Using these techniques, they found that sulfur dioxide clung to the porous surfaces of the aggregates, and even oxidated into sulfite and less-dangerous sulfates species after reacting with specific concrete constituents, like calcium hydroxide.
As one of the most common air pollutants in the world, sulfur dioxide emissions come from a variety of sources. The biggest sources of these harmful gases are power plants and other industrial facilities; other sources of sulfur dioxide include ships, vehicles, and heavy equipment that make use of fuel with high amounts of sulfur. Cement kilns themselves are one of the most prominent industrial sources of sulfur dioxide, and produce at least 20 percent of emissions. (Related: UK warned to clean up its air as deadly pollution continues to increase)

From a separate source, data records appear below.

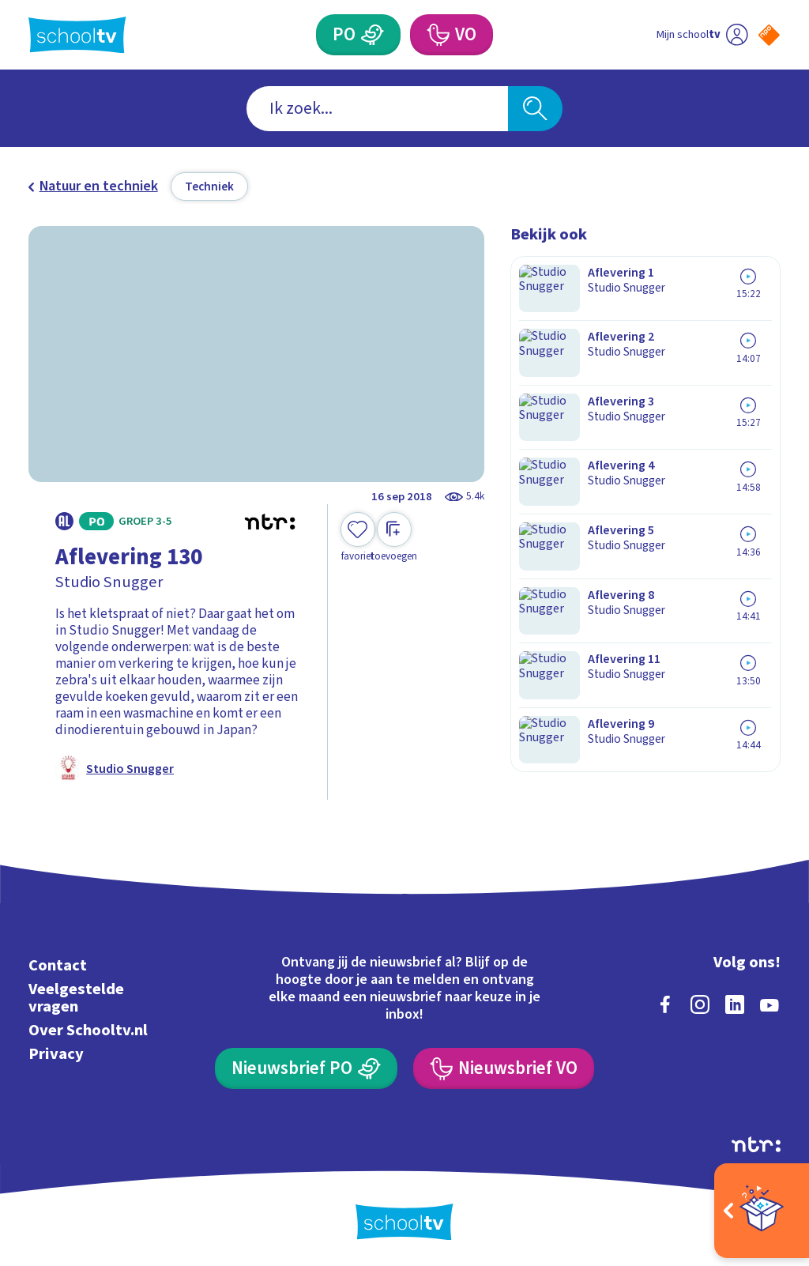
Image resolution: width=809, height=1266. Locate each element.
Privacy (56, 1051)
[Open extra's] (761, 1210)
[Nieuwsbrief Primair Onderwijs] (306, 1066)
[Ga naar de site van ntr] (756, 1142)
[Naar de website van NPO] (769, 35)
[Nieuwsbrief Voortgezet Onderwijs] (503, 1066)
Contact (57, 962)
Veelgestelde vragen (76, 995)
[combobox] (377, 108)
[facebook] (665, 1002)
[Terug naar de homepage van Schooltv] (77, 35)
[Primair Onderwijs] (372, 34)
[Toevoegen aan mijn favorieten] (358, 537)
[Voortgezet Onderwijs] (437, 34)
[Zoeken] (535, 108)
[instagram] (700, 1002)
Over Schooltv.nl (88, 1027)
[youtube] (769, 1002)
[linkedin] (734, 1002)
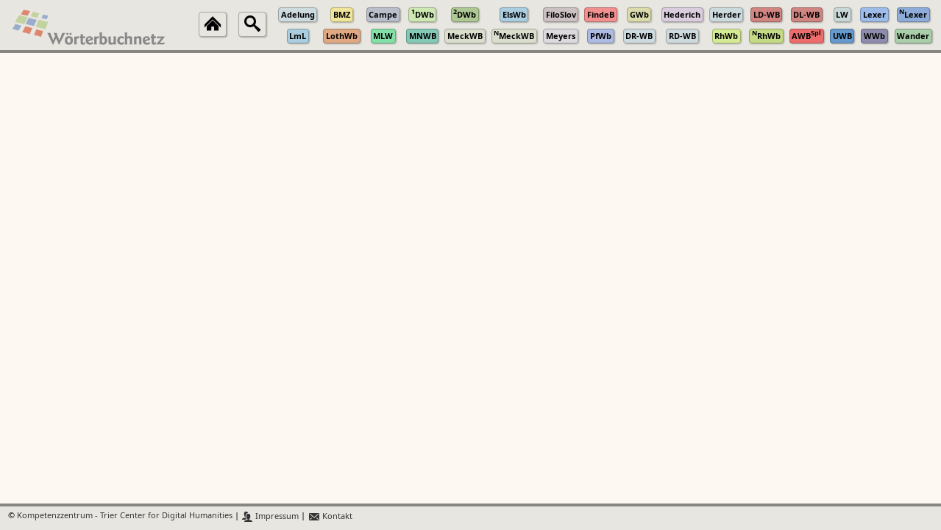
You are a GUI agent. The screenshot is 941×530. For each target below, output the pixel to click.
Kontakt (330, 516)
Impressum (270, 516)
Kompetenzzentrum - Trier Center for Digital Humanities (124, 516)
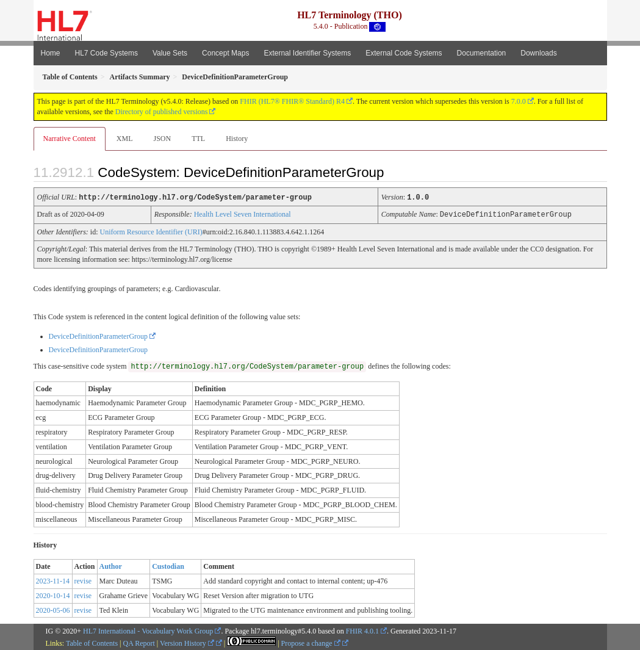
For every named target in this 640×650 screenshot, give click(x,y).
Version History (187, 642)
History (237, 138)
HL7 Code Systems (106, 53)
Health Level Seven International (242, 213)
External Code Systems (403, 53)
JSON (162, 138)
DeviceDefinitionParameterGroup (98, 335)
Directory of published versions (161, 111)
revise (83, 580)
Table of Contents (92, 642)
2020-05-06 (53, 609)
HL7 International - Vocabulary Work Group (148, 630)
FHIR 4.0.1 (362, 630)
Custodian (168, 565)
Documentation (481, 53)
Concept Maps (225, 53)
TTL (198, 138)
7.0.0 (518, 101)
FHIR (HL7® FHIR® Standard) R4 (292, 101)
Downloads (538, 53)
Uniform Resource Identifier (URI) (151, 230)
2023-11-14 (53, 580)
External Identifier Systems (307, 53)
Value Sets (170, 53)
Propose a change (310, 642)
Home (50, 53)
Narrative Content (69, 138)
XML (125, 138)
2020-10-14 (53, 594)
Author (110, 565)
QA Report (139, 642)
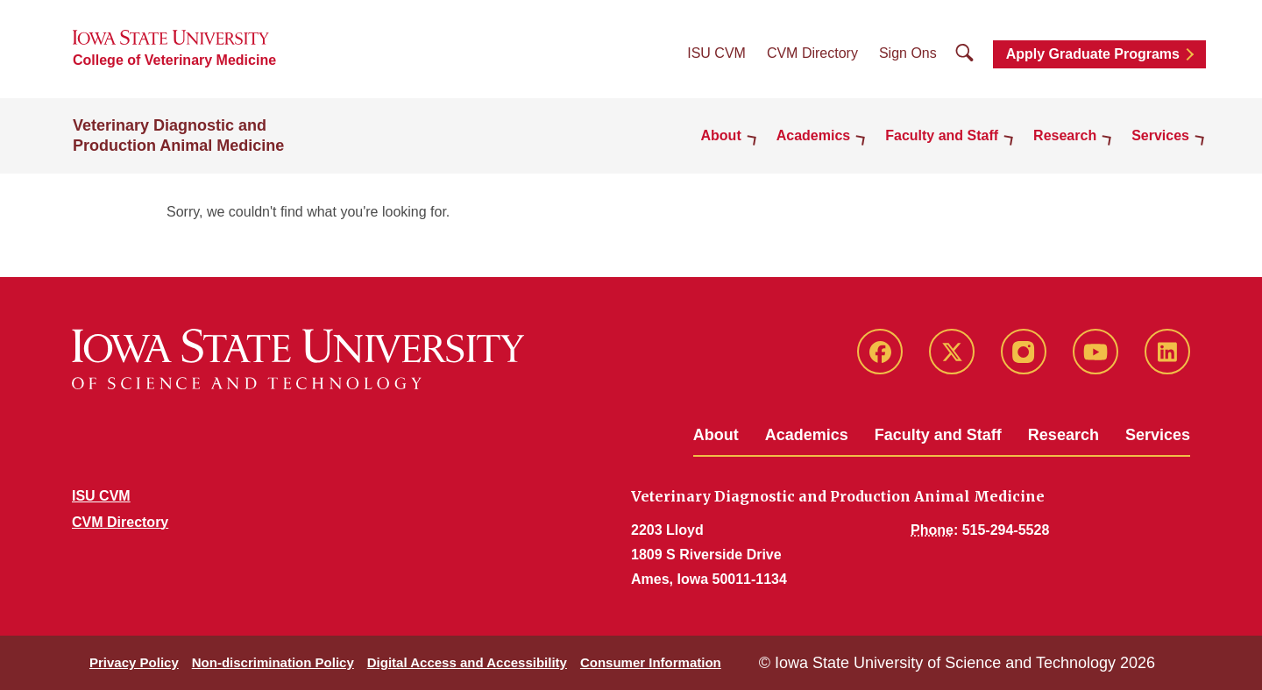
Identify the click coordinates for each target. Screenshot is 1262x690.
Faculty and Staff (938, 435)
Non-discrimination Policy (273, 662)
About (716, 435)
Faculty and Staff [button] (941, 135)
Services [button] (1160, 135)
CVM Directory (812, 53)
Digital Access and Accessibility (467, 662)
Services (1157, 435)
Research (1063, 435)
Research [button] (1064, 135)
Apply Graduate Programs (1093, 53)
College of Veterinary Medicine (174, 60)
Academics (806, 435)
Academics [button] (813, 135)
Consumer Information (650, 662)
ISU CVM (716, 53)
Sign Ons (908, 53)
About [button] (721, 135)
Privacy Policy (134, 662)
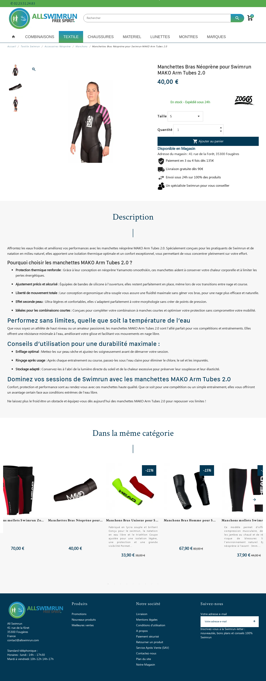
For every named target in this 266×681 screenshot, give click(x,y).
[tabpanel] (133, 510)
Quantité (165, 130)
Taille (162, 116)
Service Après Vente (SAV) (152, 648)
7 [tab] (145, 584)
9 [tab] (158, 584)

Moreover, the environmental impact of concrete has been extensively researched about and documented. Simply making concrete results in elevated outputs of carbon dioxide, and concrete production has been ranked as the third biggest producer of man-made carbon dioxide, right after transportation and energy generation. Approximately four to five percent of the worldwide total of carbon dioxide emissions can be attributed to concrete production.
The irony has been noted by Orlov, who commented: “Even though producing concrete causes air pollution, concrete buildings in urban areas can serve as a kind of sponge adsorbing sulfur dioxide to a high level. Our findings open up the possibility that waste concrete coming from building demolitions can be used to adsorb these pollutants.”
Indeed, Orlov has noted that concrete continues to be the most widely used, and inexpensive, building material in the world. As such, Orlov noted that “the strategy of using pollution-causing material and turning it into an environmental solution could lead to new thinking in urban design and waste management.”
Although the efficacy of concrete in adsorbing air pollutants greatly diminishes over the passage of time, this could easily be remedied by crushing the concrete to expose new surfaces. Doing so, according to Orlov, would restore the air pollutant-adsorbing capabilities of the concrete.